Infectious gastroenteritis (IGE) has been linked to the development of several chronic health conditions, including irritable bowel syndrome (IBS). Recently, it has been proposed that IGE is also linked to the onset of inflammatory bowel disease (IBD). A human study evaluated 3019 cases of IBD from U.S. Armed Forces medical data and found that a previous diagnosis of IGE significantly increased the odds of IBD and that a previous diagnosis of IBS increased risk for IBD by approximately 5-fold over no such previous diagnosis. This study supports the idea that IGE may contribute to the development of IBD in susceptible people via disruption of normal gastrointestinal homeostasis.

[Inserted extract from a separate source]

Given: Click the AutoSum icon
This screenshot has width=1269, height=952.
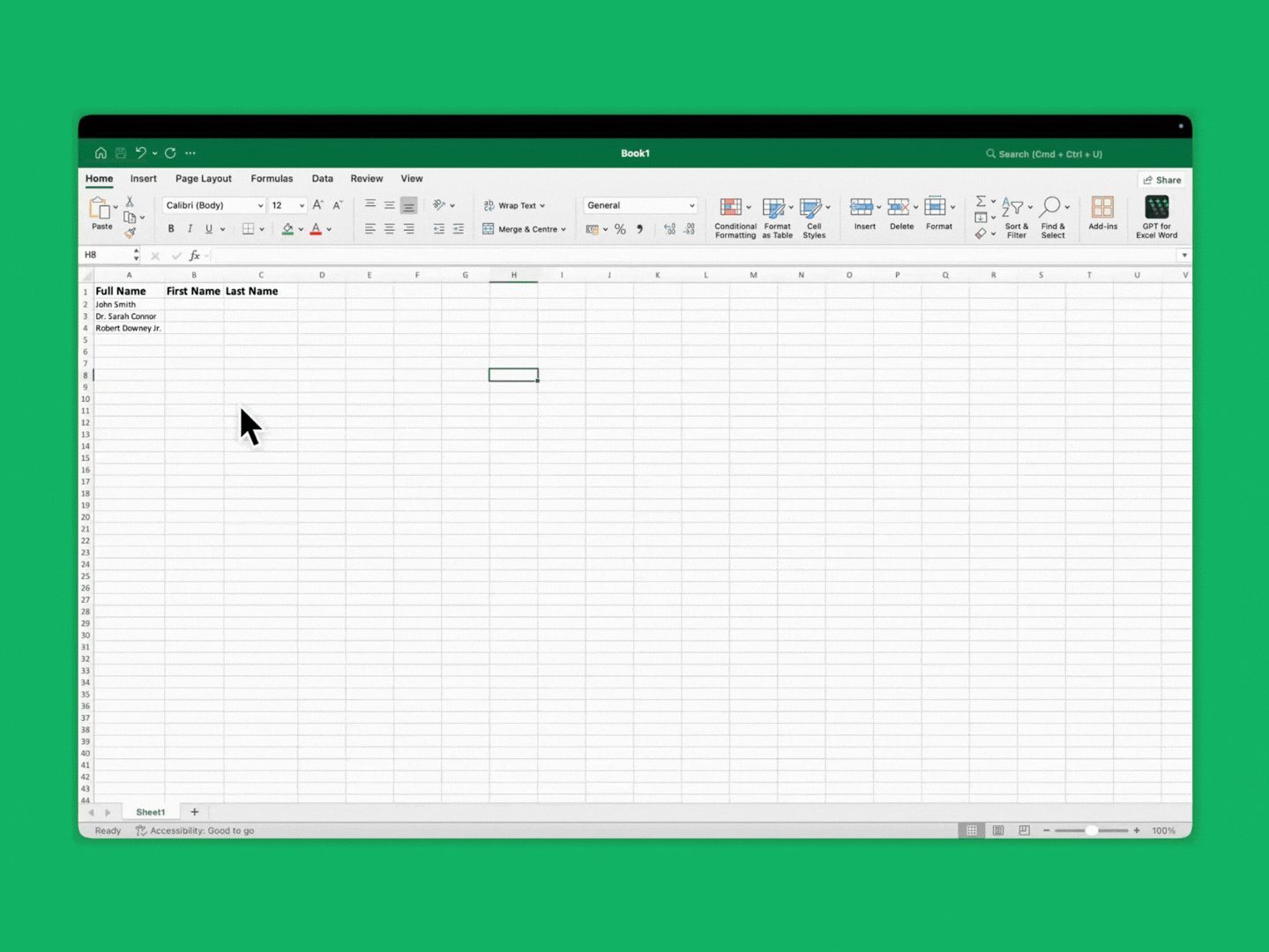Looking at the screenshot, I should click(981, 200).
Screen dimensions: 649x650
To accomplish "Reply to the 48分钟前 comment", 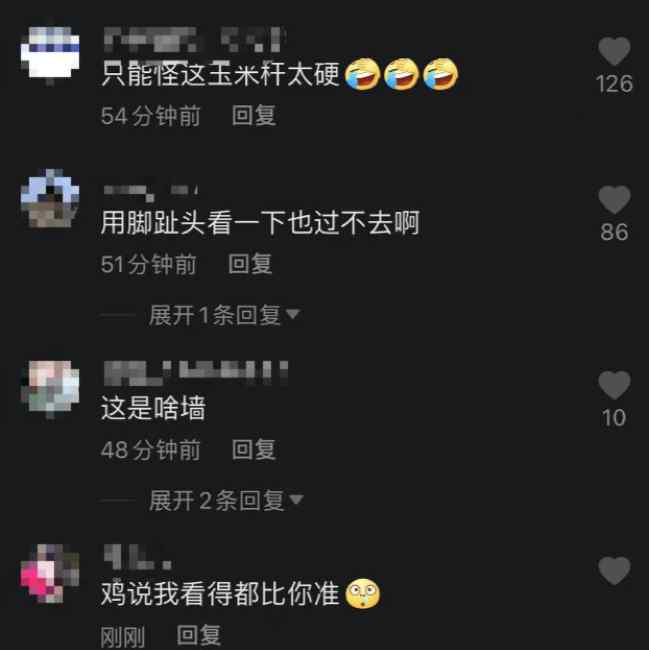I will tap(254, 450).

This study in military personnel reveals a correlation between infectious diarrhea and subsequent development of IBD. This is perhaps not surprising because the pathogenesis of IBD in humans is so complex, involving environmental, microbial, genetic, and immune factors. Similar complexities have been proposed for dogs and cats, and one cannot help but wonder whether a parallel exists. I have certainly seen several cases of IBD develop in dogs after elimination of Giardia infection, which can break down the tight junctions between intestinal epithelial cells to expose the submucosa to luminal antigen. Does the same thing happen after recovery from other intestinal parasitic, bacterial, or viral infections? What does this sort of intestinal damage and inflammation do to the intestinal flora? Do bacterial populations change? This is certainly food for thought.

Infectious gastroenteritis and risk of developing inflammatory bowel disease. Porter CK, Tribble DR, Aliaga PA, et al. GASTROENTEROLOGY 135:781-786, 2008.